**Task requirements**
Update the listing below by replacing every occurrence of "GUI agent" with "interface agent", and leave all other text unchanged.

----------------

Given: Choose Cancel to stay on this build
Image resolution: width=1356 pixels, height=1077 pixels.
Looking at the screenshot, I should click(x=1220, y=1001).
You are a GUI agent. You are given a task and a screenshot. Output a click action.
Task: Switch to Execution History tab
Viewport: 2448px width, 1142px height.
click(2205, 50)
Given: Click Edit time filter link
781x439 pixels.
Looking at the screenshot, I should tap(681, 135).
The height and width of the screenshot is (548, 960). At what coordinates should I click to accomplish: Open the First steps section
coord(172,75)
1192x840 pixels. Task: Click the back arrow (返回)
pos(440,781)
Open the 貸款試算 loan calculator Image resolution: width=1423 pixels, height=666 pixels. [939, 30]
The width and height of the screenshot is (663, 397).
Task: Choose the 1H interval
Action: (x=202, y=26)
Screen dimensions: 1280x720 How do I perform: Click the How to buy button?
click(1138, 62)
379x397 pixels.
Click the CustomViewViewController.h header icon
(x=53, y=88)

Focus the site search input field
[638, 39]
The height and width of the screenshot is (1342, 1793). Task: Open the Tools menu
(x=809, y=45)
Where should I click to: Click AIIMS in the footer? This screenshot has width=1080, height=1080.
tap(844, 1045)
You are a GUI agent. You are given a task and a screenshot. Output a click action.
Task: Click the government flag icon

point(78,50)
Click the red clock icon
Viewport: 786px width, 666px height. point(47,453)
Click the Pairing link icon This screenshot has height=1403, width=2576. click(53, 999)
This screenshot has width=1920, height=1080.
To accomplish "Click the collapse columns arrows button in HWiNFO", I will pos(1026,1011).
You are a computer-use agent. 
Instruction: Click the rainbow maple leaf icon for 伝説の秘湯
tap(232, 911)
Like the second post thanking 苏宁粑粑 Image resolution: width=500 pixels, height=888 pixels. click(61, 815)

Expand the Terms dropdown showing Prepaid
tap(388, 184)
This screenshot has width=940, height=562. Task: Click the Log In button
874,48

----------------

**Response**
Given: Choose Cancel to stay on this build
Image resolution: width=1356 pixels, height=1077 pixels.
Looking at the screenshot, I should click(x=1220, y=1001).
You are a interface agent. You are given a task and a screenshot. Output a click action.
Task: Switch to Execution History tab
Viewport: 2448px width, 1142px height.
click(2205, 50)
Given: Click Edit time filter link
781x439 pixels.
Looking at the screenshot, I should tap(681, 135).
The height and width of the screenshot is (548, 960). At what coordinates should I click to accomplish: Open the First steps section
coord(172,75)
1192x840 pixels. Task: Click the back arrow (返回)
pos(440,781)
Open the 貸款試算 loan calculator Image resolution: width=1423 pixels, height=666 pixels. [939, 30]
The width and height of the screenshot is (663, 397).
Task: Choose the 1H interval
Action: (x=202, y=26)
Screen dimensions: 1280x720 How do I perform: Click the How to buy button?
click(1138, 62)
379x397 pixels.
Click the CustomViewViewController.h header icon
(x=53, y=88)

Focus the site search input field
[638, 39]
The height and width of the screenshot is (1342, 1793). Task: Open the Tools menu
(x=809, y=45)
Where should I click to: Click AIIMS in the footer? This screenshot has width=1080, height=1080.
tap(844, 1045)
You are a interface agent. You are given a task and a screenshot. Output a click action.
Task: Click the government flag icon

point(78,50)
Click the red clock icon
Viewport: 786px width, 666px height. point(47,453)
Click the Pairing link icon This screenshot has height=1403, width=2576. click(53, 999)
This screenshot has width=1920, height=1080.
To accomplish "Click the collapse columns arrows button in HWiNFO", I will pos(1026,1011).
You are a computer-use agent. 
Instruction: Click the rainbow maple leaf icon for 伝説の秘湯
tap(232, 911)
Like the second post thanking 苏宁粑粑 Image resolution: width=500 pixels, height=888 pixels. click(61, 815)

Expand the Terms dropdown showing Prepaid
tap(388, 184)
This screenshot has width=940, height=562. Task: Click the Log In button
874,48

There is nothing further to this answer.